Questi dati sembrano confermare la situazione geografica particolare e la capacità di assorbimento limitata del Liechtenstein.
Il gran numero di domande di permessi di soggiorno, nonostante le difficoltà incontrate per ottenerli, è dovuto molto probabilmente alle diverse norme fiscali applicate alle persone residenti nel Liechtenstein rispetto ai non residenti. Fintanto che permarranno queste differenze, è probabile che le persone vorranno risiedere ufficialmente nel Liechtenstein e che le richieste di permessi di soggiorno si manterranno su livelli relativamente elevati, rendendo quindi necessario il mantenimento di determinate restrizioni per quanto riguarda il numero di permessi rilasciati ogni anno.

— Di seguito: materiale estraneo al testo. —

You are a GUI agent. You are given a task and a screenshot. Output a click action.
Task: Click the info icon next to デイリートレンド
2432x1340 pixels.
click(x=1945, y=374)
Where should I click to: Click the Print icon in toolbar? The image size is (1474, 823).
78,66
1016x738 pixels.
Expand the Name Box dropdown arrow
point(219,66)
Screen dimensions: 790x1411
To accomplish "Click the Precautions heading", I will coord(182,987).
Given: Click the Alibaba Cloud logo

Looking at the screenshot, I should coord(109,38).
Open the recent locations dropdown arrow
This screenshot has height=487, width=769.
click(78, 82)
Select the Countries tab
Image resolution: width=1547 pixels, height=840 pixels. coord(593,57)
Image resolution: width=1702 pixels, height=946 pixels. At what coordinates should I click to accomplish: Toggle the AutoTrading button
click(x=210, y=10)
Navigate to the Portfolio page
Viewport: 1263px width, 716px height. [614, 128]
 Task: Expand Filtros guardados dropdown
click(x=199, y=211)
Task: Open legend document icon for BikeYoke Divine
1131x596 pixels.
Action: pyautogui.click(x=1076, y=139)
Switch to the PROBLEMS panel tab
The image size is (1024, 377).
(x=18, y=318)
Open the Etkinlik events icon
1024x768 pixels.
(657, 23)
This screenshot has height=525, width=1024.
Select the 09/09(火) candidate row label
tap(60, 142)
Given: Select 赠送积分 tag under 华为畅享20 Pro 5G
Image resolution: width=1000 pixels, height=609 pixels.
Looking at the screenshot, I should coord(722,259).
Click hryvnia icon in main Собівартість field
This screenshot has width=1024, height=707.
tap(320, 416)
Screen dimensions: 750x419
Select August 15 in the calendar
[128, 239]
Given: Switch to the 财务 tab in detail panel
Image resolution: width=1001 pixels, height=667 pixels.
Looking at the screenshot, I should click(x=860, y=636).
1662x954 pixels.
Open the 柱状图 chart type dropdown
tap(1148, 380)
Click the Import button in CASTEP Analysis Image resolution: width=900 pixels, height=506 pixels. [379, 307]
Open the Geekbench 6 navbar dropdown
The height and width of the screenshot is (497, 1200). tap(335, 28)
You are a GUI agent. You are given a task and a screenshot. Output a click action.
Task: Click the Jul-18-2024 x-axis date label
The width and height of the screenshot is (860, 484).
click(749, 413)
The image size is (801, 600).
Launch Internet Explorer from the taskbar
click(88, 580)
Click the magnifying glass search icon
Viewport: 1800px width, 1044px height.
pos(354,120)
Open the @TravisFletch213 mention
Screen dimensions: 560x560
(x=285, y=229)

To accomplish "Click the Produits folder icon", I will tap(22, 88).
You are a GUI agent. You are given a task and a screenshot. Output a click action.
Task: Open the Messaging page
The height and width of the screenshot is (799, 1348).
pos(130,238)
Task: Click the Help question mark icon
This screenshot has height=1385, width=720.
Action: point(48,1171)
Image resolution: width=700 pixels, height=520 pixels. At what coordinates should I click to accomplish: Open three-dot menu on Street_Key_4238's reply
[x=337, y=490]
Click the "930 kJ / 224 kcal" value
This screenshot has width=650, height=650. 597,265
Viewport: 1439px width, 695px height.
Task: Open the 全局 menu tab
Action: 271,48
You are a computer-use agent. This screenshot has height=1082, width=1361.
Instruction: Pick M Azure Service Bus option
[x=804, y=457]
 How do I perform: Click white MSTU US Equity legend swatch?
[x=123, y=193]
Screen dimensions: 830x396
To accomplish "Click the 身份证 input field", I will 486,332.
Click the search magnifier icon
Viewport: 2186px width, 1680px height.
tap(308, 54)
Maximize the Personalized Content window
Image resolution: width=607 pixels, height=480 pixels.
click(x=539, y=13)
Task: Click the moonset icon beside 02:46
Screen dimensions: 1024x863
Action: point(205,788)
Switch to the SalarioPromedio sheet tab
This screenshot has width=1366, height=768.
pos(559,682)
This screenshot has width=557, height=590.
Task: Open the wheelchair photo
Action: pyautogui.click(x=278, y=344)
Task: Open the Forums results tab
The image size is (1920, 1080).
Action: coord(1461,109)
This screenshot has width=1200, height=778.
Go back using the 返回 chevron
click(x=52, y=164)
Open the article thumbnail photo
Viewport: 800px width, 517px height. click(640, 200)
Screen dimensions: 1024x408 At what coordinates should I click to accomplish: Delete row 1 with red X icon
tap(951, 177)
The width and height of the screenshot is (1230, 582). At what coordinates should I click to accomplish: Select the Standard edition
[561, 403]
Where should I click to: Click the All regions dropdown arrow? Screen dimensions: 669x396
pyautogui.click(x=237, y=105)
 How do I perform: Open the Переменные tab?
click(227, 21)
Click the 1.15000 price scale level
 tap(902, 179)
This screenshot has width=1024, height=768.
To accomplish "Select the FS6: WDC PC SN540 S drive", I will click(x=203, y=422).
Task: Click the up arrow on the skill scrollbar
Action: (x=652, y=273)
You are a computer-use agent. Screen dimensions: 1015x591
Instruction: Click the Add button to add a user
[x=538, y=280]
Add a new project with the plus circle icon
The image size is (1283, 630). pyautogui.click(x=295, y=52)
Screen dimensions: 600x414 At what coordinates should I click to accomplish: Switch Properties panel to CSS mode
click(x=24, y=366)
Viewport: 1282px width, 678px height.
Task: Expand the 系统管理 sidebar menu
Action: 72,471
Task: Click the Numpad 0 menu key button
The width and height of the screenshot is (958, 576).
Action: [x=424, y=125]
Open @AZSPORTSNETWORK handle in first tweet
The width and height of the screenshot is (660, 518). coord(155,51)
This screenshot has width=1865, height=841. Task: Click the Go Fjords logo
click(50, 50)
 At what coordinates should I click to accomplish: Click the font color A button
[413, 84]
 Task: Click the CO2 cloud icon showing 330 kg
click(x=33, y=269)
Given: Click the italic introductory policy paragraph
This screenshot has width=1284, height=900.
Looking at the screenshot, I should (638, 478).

Il gruppo di lavoro "Associazione europea di libero scambio" (EFTA) del Consiglio è stato informato in merito il 5 settembre 2014 e il 30 aprile 2015. Nessuno Stato membro ha espresso riserve circa il proseguimento del regime attuale.
4.Conclusioni
In considerazione di quanto precede, la Commissione non reputa necessario modificare le norme vigenti e ritiene che le disposizioni relative agli adattamenti settoriali possano rimanere invariate. Tali disposizioni dovrebbero essere riesaminate entro maggio del 2019.